▶ **Instruction**:
Carry on the article about growing lemons at home, starting right after its last sentence.

▶ **Source extract**:
--------------------

There's lots to love about growing lemons.
by Wendy Tweten
Woe is me, I say to my friends--I have so many homegrown lemons that I simply don't know what to do with them all. One can eat only so much delicious lemon meringue pie and lemon chicken and fresh lemonade. My friends are starting to avoid me.
Well, what Northwest gardener wouldn't boast a bit, harvesting citrus at home? To be honest, the lemons were a lagniappe--a most welcome bonus--to the cultivation of a plant I was growing for its attractive form and heaven-scented blossoms. Winter after winter, my container-grown Improved Meyer lemon has transported me from my modest greenhouse to Tuscany with a single whiff.

--------------------

▶ **Provided material**:
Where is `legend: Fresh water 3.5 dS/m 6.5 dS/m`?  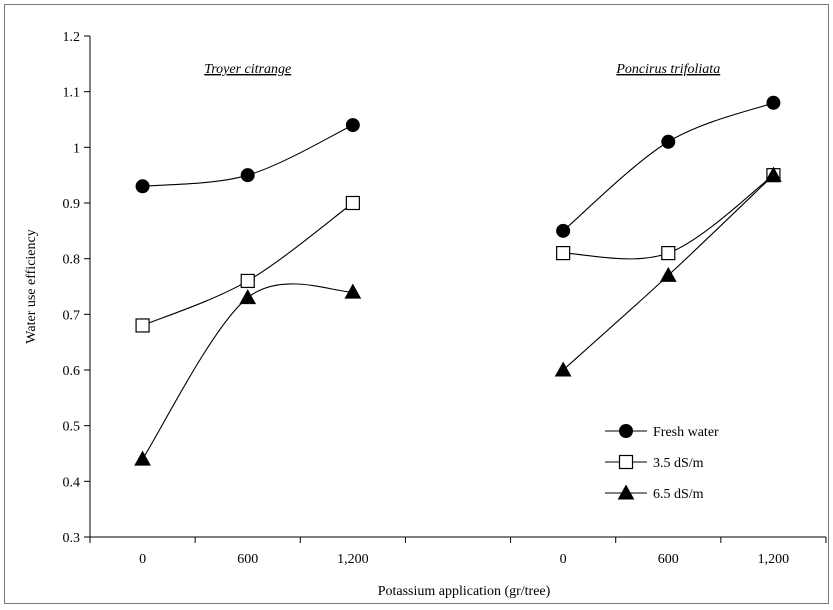
legend: Fresh water 3.5 dS/m 6.5 dS/m is located at coordinates (662, 463).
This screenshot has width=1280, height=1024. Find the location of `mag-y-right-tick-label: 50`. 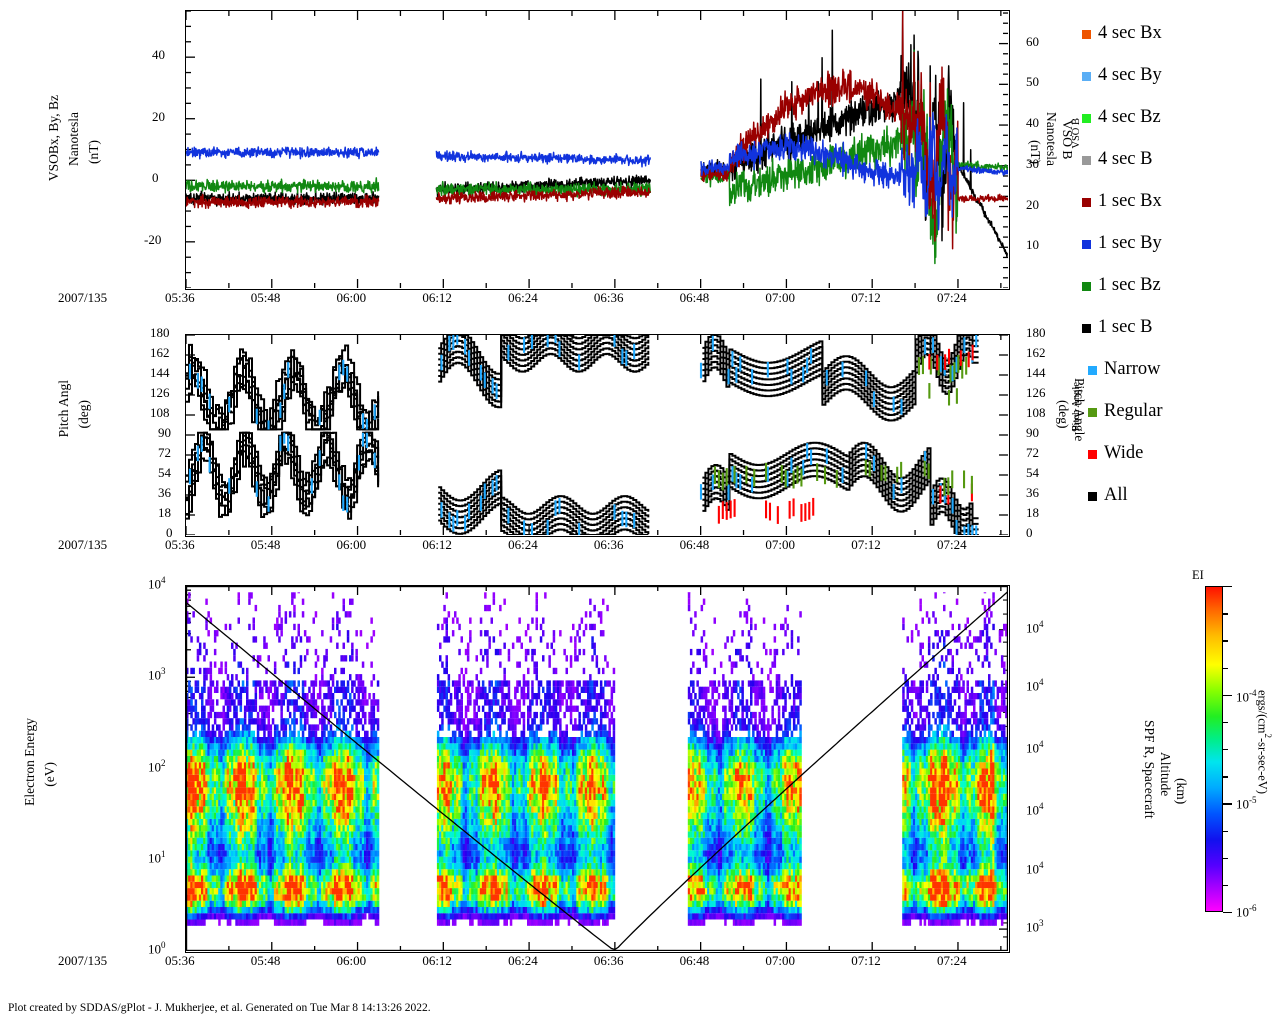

--------------------

▶ **Reply**:
All bragging aside, citrus are surprisingly willing container plants in the Pacific Northwest. In fact, they're so accommodating that over the years my sons and I started several mandarin and grapefruit trees from seed. Though these after-dinner experiments never blossomed, they lived for many years as happy and handsome (though spiny!) houseplants.
Buoyed by my success, I made the pilgrimage to Raintree Nursery in Morton, WA, where I purchased a gallon-sized, dwarf Meyer lemon. Now twelve years old and five feet high, this is the same prolific plant that keeps my family scurvy-free throughout the darkest days of the year. Though I've picked up a few tricks to keep it happy, for the most part it has proved both reliable and resilient.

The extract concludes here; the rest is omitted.